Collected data
----------
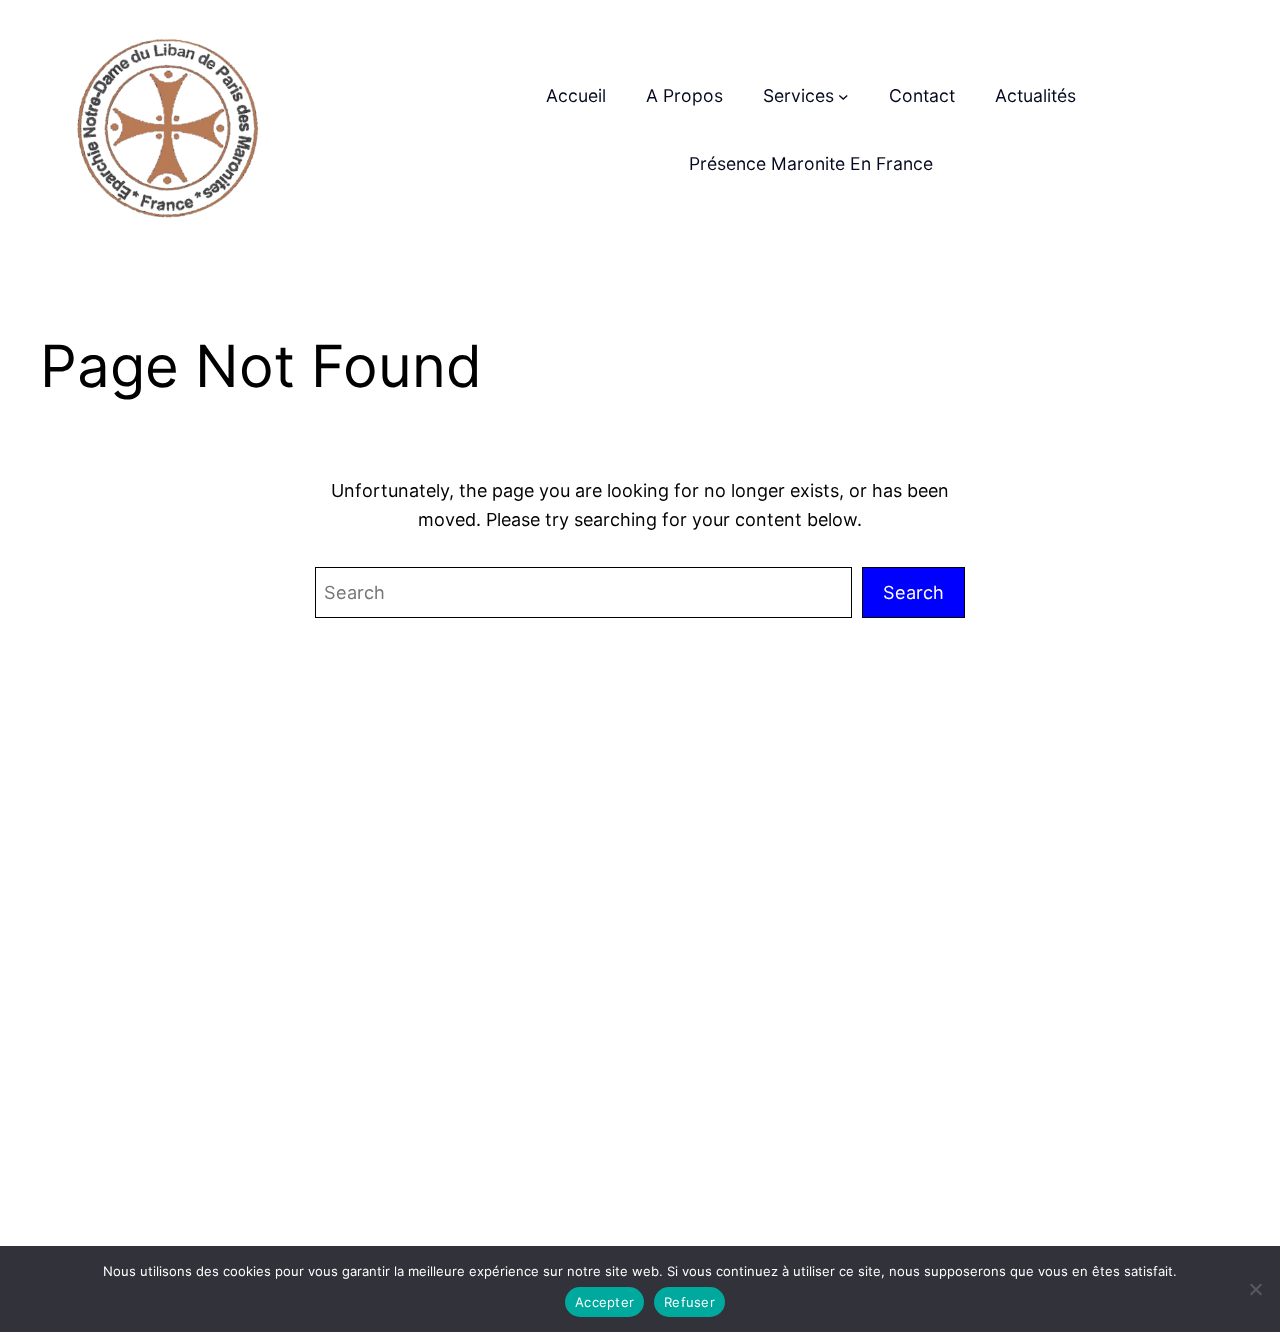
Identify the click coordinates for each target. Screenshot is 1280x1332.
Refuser (689, 1302)
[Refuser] (1255, 1289)
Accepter (604, 1302)
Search (913, 592)
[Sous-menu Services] (843, 96)
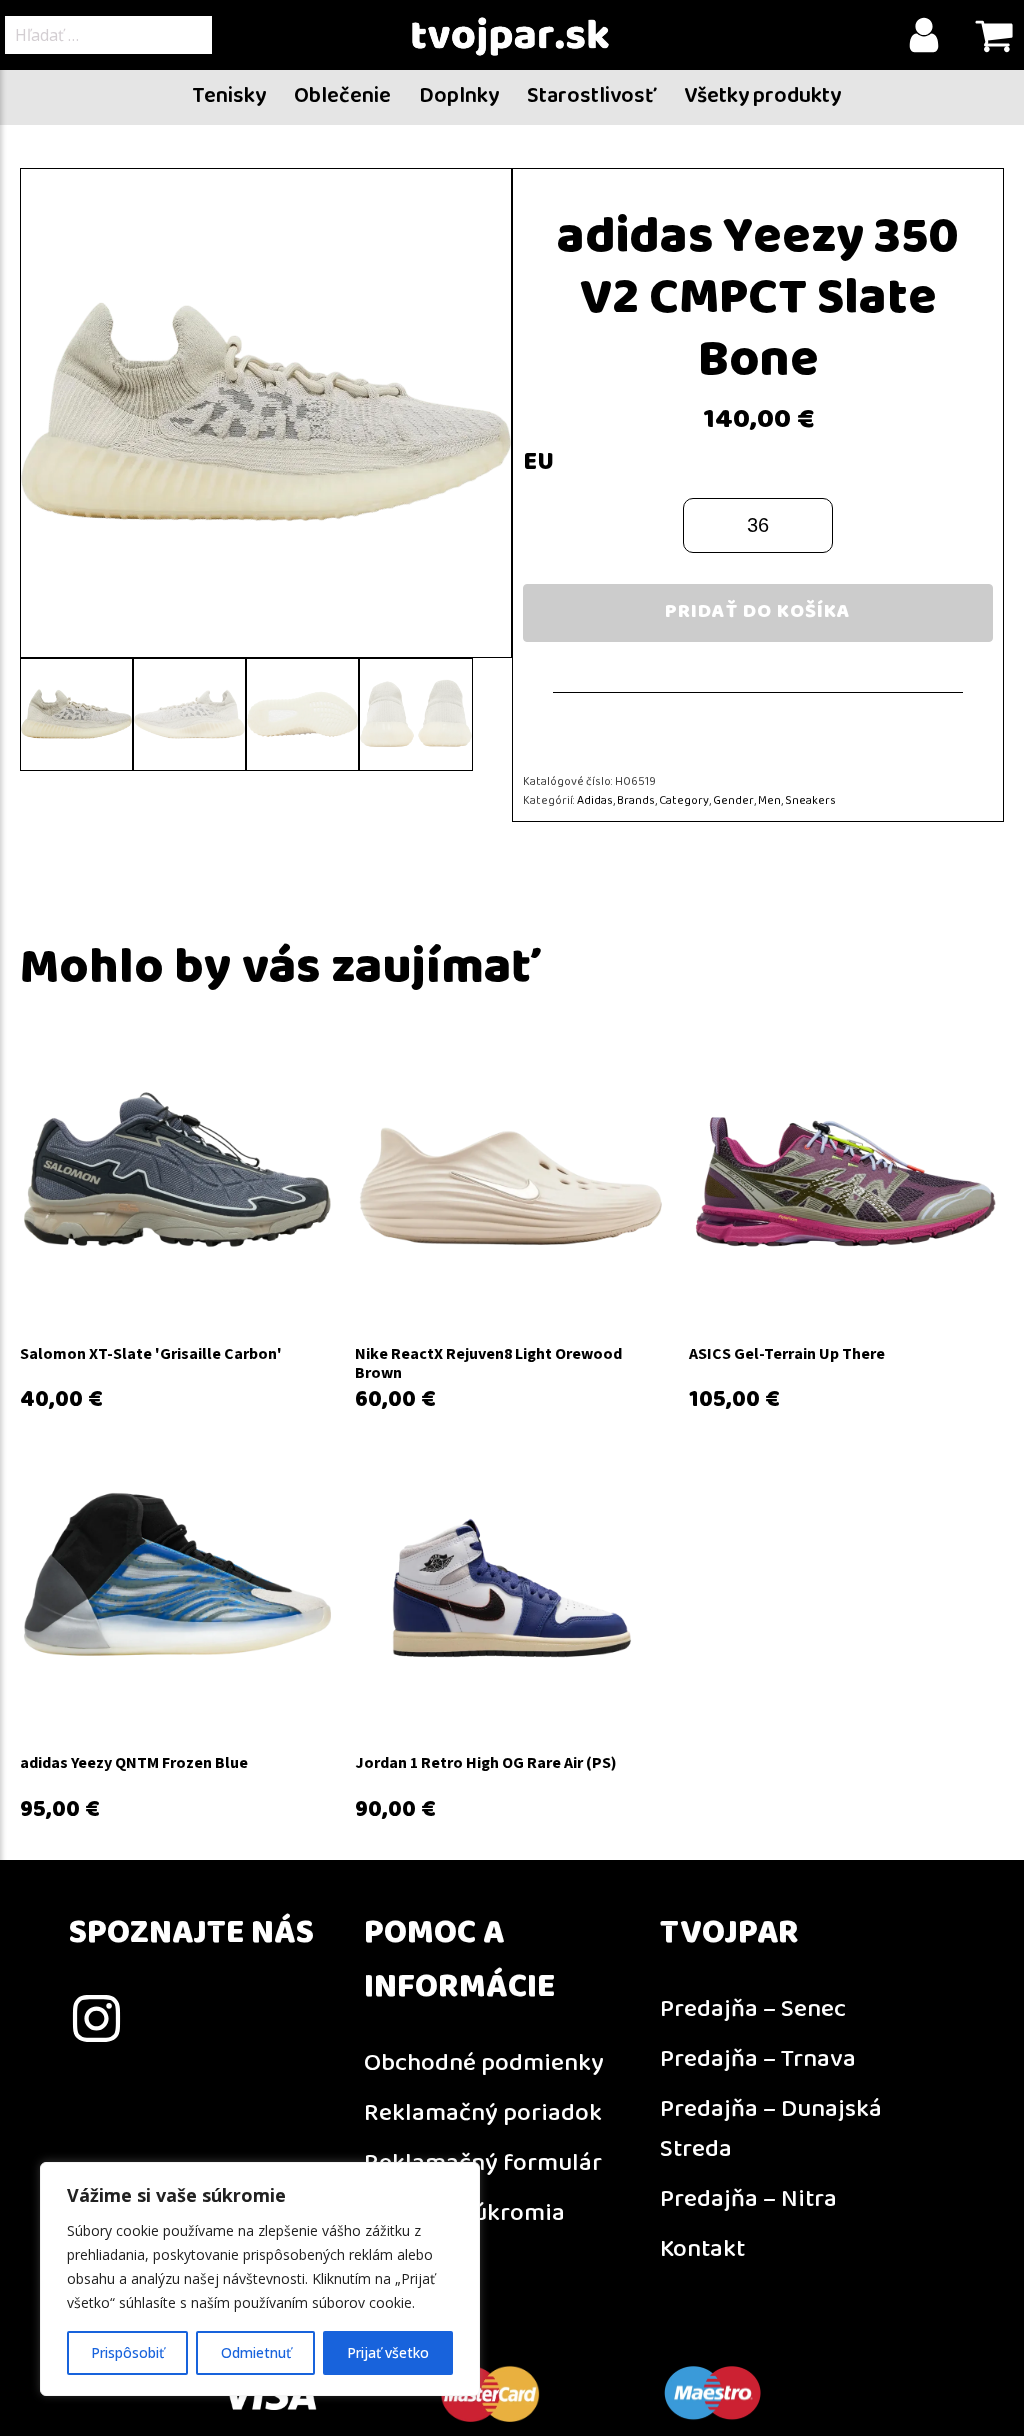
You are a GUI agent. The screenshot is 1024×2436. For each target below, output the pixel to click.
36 (758, 525)
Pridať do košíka (758, 612)
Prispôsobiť (127, 2352)
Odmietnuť (256, 2352)
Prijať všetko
----------
AIM OF THE TASK: Please write out all the data word for word, but keep every picture out.

FINISHED EXERCISE:
Identify the click coordinates for each target. Screenshot is 1280x1332.
Refuser (689, 1302)
[Refuser] (1255, 1289)
Accepter (604, 1302)
Search (913, 592)
[Sous-menu Services] (843, 96)
You are a GUI agent. The screenshot is 1024×2436. For each target below, output the pixel to click.
36 (758, 525)
Pridať do košíka (758, 612)
Prispôsobiť (127, 2352)
Odmietnuť (256, 2352)
Prijať všetko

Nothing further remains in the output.